## INPUT FOR THIS TASK

- - - - -

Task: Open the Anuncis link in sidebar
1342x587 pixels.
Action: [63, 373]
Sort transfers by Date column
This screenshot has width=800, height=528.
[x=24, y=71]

- - - - -

## TASK DESCRIPTION
Retype all the data. Nothing may be left out or altered.

## ANSWER TO THE PROBLEM
Task: Open the Anuncis link in sidebar
1342x587 pixels.
Action: [63, 373]
Sort transfers by Date column
This screenshot has width=800, height=528.
[x=24, y=71]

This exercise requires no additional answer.